Während Amy versucht, mit ihren staccatoartigen Bewegungen der R’n‘B-Choreografie ihrer Backings standzuhalten, und der Zuschauer kurz geneigt ist, zu glauben, sie persifliere die Kollegen und darüber schmunzeln möchte, schlägt die Realität voll zu, weil Tausende Menschen gerade live einen jungen Menschen auf der Bühne sterben sehen. Nur kurz halten sich Rufe wie „Shamy!“ (Danke, „The Sun“!) oder „Who are you?“.

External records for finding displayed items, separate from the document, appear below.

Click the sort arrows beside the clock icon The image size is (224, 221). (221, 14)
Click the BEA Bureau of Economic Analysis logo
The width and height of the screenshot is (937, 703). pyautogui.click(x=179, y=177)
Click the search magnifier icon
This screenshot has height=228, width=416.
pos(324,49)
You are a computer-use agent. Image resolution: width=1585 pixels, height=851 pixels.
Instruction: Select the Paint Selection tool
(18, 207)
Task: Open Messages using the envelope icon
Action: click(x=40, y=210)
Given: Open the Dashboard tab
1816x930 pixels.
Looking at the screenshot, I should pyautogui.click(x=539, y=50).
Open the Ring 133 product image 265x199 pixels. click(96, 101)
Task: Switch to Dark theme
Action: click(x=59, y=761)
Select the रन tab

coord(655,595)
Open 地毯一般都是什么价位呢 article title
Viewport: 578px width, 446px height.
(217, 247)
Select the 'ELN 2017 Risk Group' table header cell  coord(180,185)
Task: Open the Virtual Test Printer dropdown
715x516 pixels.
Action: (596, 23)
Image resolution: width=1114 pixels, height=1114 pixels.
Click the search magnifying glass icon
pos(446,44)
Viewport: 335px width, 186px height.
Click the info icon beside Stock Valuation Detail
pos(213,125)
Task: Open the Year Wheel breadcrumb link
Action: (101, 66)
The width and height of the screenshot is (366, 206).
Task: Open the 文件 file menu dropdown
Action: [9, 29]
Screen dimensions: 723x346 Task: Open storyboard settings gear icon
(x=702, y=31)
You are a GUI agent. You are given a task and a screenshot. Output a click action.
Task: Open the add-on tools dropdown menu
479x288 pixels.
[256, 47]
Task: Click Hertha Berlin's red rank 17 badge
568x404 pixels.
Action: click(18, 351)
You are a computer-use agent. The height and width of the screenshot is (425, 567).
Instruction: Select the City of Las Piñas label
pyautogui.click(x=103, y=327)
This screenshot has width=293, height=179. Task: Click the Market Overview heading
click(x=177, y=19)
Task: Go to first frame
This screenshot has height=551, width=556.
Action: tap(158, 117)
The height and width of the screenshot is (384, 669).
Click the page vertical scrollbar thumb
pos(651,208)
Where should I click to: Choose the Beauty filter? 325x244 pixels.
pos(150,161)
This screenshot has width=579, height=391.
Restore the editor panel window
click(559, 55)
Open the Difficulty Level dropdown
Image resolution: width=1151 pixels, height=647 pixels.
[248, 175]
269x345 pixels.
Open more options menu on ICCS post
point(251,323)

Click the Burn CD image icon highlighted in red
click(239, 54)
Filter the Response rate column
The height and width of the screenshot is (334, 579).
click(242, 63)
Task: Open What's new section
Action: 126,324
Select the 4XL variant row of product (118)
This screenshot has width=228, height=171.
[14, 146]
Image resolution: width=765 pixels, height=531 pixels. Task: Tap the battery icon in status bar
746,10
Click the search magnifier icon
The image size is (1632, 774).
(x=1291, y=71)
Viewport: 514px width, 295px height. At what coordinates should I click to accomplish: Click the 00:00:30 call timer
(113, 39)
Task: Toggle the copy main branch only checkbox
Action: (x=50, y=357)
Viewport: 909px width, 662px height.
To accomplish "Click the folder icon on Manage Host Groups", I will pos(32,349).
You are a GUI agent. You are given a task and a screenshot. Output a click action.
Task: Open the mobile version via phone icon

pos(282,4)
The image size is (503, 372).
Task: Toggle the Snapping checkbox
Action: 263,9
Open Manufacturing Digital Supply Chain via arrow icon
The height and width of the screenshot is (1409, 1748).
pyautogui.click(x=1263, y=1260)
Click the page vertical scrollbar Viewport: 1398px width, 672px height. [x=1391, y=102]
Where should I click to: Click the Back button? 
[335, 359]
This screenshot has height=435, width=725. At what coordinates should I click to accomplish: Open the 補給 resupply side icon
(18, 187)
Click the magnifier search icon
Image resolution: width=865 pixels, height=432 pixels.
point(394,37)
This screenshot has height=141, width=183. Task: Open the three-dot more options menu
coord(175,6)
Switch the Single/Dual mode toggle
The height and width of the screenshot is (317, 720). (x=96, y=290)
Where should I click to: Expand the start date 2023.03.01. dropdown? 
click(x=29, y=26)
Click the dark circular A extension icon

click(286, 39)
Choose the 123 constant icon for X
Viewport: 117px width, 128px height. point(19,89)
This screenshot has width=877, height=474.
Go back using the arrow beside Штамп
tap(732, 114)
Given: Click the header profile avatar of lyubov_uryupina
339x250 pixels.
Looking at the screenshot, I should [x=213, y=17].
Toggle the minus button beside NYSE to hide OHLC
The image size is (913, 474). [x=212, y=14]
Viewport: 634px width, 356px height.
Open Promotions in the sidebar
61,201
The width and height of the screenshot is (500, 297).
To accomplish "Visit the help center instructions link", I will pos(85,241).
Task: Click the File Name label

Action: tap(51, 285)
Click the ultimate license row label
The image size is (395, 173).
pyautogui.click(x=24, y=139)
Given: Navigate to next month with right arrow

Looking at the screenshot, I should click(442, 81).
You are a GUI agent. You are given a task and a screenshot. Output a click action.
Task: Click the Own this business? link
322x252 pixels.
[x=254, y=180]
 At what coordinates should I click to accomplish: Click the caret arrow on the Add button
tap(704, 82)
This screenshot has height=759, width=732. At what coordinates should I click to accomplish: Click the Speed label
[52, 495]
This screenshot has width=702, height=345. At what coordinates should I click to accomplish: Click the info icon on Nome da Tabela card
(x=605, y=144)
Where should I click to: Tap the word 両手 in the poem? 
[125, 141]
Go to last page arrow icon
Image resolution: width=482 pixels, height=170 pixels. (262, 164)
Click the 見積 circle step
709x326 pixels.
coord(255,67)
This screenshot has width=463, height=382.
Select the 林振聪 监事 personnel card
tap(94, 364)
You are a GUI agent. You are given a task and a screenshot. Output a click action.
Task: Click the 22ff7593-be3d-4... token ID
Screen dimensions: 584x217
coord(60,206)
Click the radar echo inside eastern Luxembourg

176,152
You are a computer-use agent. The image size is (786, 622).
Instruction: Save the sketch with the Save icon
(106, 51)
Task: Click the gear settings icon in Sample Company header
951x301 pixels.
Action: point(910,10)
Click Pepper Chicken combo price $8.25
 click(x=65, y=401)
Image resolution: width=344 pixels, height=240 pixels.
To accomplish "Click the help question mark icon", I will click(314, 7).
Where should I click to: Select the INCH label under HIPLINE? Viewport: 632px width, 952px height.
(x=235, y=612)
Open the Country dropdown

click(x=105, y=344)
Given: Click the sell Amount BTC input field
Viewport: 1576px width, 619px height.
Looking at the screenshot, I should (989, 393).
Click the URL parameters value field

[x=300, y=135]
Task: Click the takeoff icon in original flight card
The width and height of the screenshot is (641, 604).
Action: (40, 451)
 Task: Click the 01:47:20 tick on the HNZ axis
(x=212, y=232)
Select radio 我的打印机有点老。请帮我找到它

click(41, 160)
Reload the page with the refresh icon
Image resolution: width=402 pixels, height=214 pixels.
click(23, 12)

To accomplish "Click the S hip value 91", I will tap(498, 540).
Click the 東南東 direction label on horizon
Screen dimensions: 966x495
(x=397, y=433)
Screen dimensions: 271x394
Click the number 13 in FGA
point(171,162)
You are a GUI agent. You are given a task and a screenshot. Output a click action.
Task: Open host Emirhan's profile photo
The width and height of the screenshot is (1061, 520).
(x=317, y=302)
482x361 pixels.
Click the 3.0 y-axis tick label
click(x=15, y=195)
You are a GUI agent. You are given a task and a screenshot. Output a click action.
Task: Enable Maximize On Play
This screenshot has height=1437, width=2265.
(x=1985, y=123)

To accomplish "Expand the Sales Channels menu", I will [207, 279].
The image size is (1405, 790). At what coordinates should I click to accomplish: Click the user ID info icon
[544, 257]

Zwischen den wenigen verteilten Whooo-Girls im Publikum, die ohnehin alles bejubeln, sobald es einen Beat oder heißen Hintern hat, wird es großflächig mit jedem weiteren angestimmten Titel beklemmend leiser. Selbst dem Unempathischsten unter ihnen wird klar: Diese Joe-Cocker-Gedächtnis-Moves sind keine Attitüde, das Augenrollen keine Überheblichkeit, ihre Hand, die immer wieder in die des Backgroundsängers greift, keine amourös konnotierte Zuwendung. Die Stumme schreit, nimmt sich zeitweilig wirklich und regelrecht selbst in den Arm, indem sie nach „Love Is A Losing Game“ beide schützend wie Schutz suchend um ihre Schultern schlingt.

In der Liebe kannst du nur verlieren: Diese Erkenntnis vor dem Hintergrund einer selbstzerstörerischen und gleichermaßen mit Genie getränkten jungen Seele, die sich hinter Turmfrisur, dickem Lidstrich und Tätowierungen, ausgewählt nach dem Zufallsprinzip wie Abziehbildchen aus dem Kaugummiautomaten, verbarg, tat jedem weh, der Zeuge war, wie sich dieser fragile Mensch über Jahre mehr und mehr verlor, in diesem Sog künstlerisch jedoch mehr und mehr aufging. Ein Klassiker, möchte man meinen, führte Amy Winehouse mit ihrem Tod am 23. Juli 2011 die namhafte Gästeliste des Club 27 sehr angemessen fort.

Bleibt die Frage, was da noch hätte kommen können oder müssen. Ihr Duett mit Tony Bennett hatte sie. Veröffentlicht wurde „Body And Soul“ zwei Jahre nach ihrem Tod, aufgenommen wenige Monate davor. Neben ihrem großen Idol schüttelt sie den Jazz-Standard in wenigen Takes aus dem Ärmel, weil sie dem, was sie tat, ihr Leben gab. Tony Bennett war zum Zeitpunkt der Aufnahme Mitte 70 und lebt noch.

Elton John auch, nur kann er sich an eine ganze Dekade seiner Karriere mitsamt der darin entstandenen Alben, die Geschichte schrieben, nicht erinnern. Für einen Künstler bedeutet auch das den Tod, nur mit körperlicher Anwesenheit.

300 unveröffentlichte Titel wie bei Prince, dessen musikalische Geschichte wohl noch jahrelang weitererzählt werden kann, wird man bei Amy Winehouse sicherlich nicht in einem Safe finden. Sie teilte ihre Geschichte für den Moment, nicht für die Zukunft. Und auch wenn ihre Texte, ihre Stimme, ihre Musik noch Generationen über die zeitlos aufgearbeiteten Schattenseiten des Lebens berichten werden, ist ihre Geschichte am Ende vielleicht einfach auserzählt.

Dieser Beitrag wurde erstveröffentlicht im Buch „#nichtgesellschaftsfähig – Tod, Verlust, Trauer und das Leben”.